Google’s cyber security team has disclosed what it said were critical vulnerabilities in the iPhone, potentially allowing hackers to access millions of devices over the last two years.
Days after an emergency security patch was rushed out for the latest iPhone operating system (iOS), Google’s Project Zero has claimed that previous iOS versions were susceptible to major intrusions, in some cases letting hackers install “monitoring implants” on devices to steal sensitive information.
The security researchers found that a “collection of hacked websites” were used to exploit fourteen different vulnerabilities on iPhones running on iOS versions 10 through 12.
“There was no target discrimination; simply visiting the hacked site was enough for the exploit server to attack your device, and if it was successful, install a monitoring implant,” wrote Project Zero’s Ian Beer in a detailed blog post.
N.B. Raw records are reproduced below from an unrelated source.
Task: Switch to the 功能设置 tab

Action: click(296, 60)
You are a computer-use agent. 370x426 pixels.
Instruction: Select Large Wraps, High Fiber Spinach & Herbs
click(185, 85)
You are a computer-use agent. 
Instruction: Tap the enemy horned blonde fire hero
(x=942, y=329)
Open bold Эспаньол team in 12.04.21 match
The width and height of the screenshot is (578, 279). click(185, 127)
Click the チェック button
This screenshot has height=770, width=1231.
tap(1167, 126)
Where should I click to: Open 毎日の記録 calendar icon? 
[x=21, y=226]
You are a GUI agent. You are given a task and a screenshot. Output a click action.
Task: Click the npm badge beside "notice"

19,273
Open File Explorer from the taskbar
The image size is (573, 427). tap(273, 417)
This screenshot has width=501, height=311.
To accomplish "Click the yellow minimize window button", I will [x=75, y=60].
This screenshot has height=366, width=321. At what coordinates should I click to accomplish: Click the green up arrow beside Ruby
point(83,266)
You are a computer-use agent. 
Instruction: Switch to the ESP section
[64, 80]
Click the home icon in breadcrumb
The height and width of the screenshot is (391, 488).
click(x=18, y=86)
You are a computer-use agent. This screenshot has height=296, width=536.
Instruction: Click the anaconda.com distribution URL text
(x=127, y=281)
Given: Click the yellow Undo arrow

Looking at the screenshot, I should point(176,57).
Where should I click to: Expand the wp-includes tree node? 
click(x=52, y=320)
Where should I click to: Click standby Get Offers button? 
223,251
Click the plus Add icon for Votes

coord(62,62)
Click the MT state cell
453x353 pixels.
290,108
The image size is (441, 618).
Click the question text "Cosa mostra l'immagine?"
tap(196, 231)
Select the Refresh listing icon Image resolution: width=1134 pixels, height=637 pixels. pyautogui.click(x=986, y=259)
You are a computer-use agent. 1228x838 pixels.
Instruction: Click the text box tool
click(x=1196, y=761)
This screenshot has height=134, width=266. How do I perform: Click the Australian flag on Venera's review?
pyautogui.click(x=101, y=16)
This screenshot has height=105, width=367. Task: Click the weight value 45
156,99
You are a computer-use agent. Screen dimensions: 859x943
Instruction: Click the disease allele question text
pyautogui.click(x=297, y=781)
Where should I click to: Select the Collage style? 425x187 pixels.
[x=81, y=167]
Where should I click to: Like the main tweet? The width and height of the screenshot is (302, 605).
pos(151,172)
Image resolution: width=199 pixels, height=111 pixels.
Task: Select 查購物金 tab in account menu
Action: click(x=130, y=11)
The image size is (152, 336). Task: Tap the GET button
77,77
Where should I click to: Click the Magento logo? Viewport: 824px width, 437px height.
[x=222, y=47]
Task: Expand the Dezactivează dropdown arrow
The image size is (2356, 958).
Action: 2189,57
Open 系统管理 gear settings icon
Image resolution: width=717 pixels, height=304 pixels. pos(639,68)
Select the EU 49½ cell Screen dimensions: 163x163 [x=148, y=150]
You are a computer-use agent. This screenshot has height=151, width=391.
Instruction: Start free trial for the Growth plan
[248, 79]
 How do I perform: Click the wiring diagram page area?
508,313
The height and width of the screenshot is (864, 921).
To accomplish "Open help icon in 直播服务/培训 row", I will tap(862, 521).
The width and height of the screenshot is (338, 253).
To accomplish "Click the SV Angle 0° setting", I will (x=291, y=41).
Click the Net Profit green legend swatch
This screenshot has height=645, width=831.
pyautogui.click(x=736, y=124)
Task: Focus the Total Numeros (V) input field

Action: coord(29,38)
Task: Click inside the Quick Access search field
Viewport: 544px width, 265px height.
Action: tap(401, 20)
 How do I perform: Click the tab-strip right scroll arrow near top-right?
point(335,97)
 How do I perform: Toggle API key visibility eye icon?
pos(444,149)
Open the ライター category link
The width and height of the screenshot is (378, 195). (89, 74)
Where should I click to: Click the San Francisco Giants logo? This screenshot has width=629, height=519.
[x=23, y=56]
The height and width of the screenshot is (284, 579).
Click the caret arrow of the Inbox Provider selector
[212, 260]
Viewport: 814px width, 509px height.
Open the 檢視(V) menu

We estimate that these sites receive thousands of visitors per week.
Beer added that the team’s findings indicate that a group of hackers made a “sustained effort” to breach iPhones over a two year period.
The monitoring implants gave hackers the ability to access everything from images and messages stored on an affected device, apps like Gmail, WhatsApp and Instagram, and highly sensitive information like banking logins and other passwords, potentially leaving customers open to serious identity theft.
While Apple did eventually patch the holes in its iOS update 12.1.4, for years customers were vulnerable to the intrusions, which could still affect users on older devices, or who have not updated their software.
Apple has not yet weighed in on the disclosures.